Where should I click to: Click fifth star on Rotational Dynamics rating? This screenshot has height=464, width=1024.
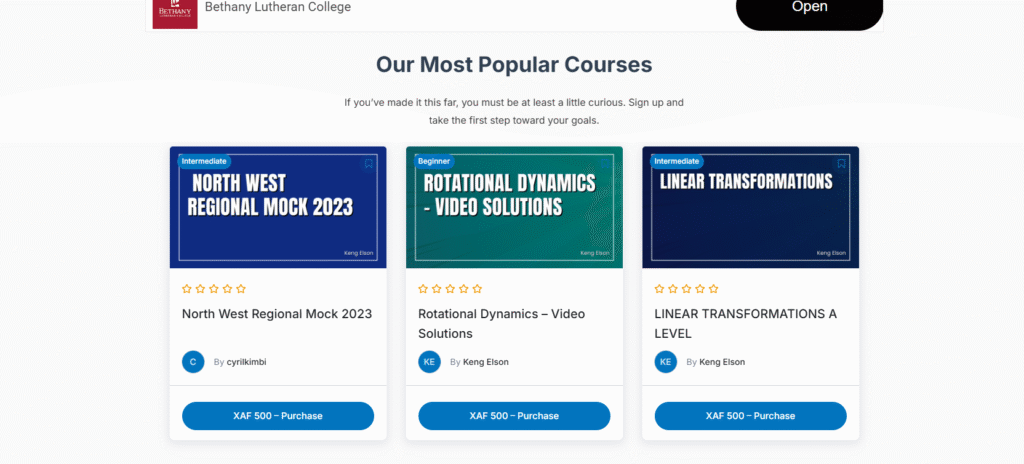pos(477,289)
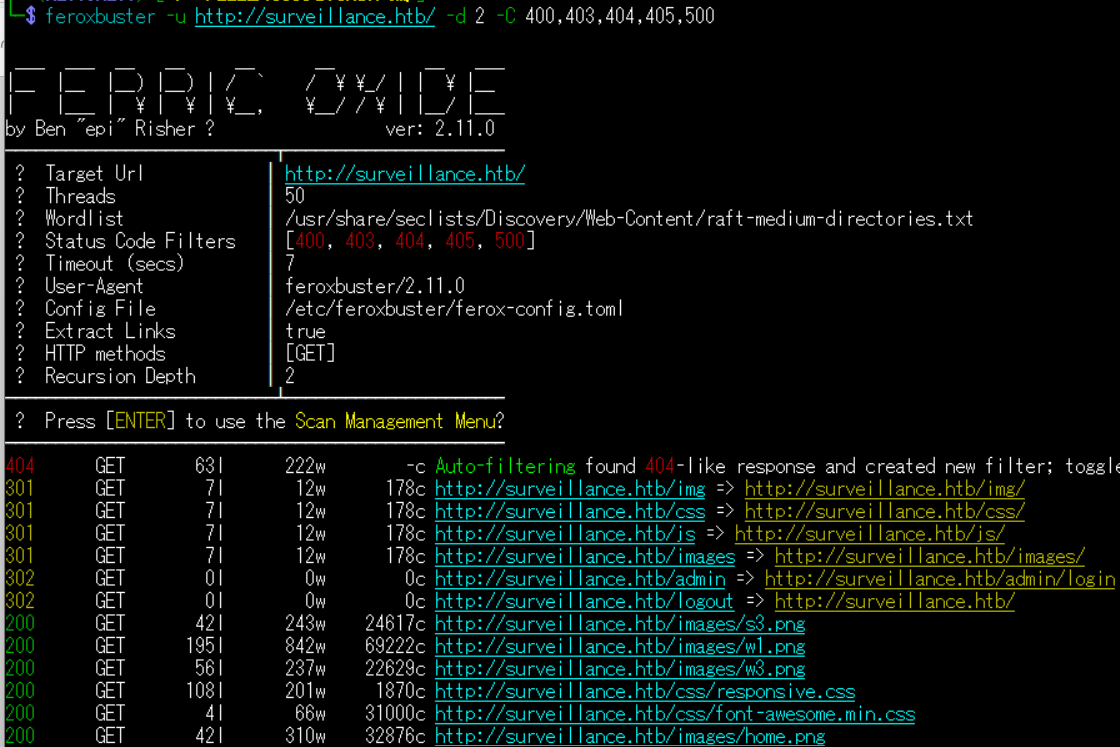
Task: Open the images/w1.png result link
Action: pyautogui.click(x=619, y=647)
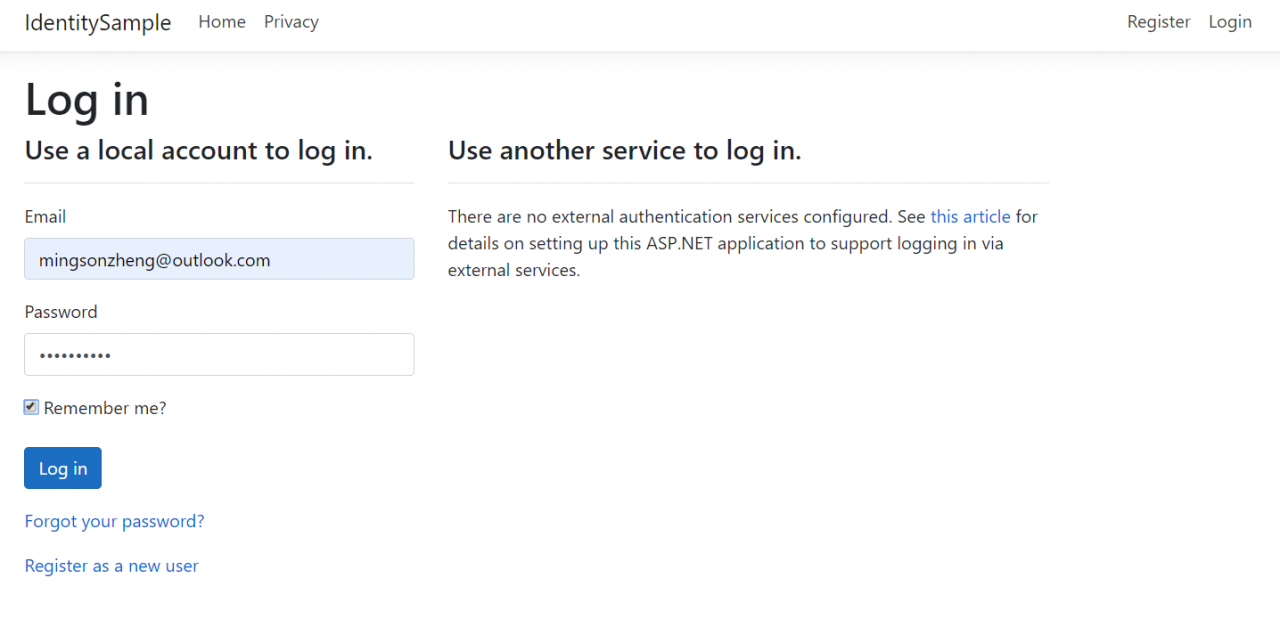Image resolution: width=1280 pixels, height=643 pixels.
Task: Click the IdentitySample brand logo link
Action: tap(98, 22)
= = = =
- WHAT IS REQUIRED
Provide the listing above once more, exactly, with the pictures removed.

- RESULT
Where should I click to: Click fifth star on Rotational Dynamics rating? This screenshot has height=464, width=1024.
pos(477,289)
Task: Open the images/w1.png result link
Action: pyautogui.click(x=619, y=647)
Image resolution: width=1280 pixels, height=643 pixels.
Task: Click the IdentitySample brand logo link
Action: tap(98, 22)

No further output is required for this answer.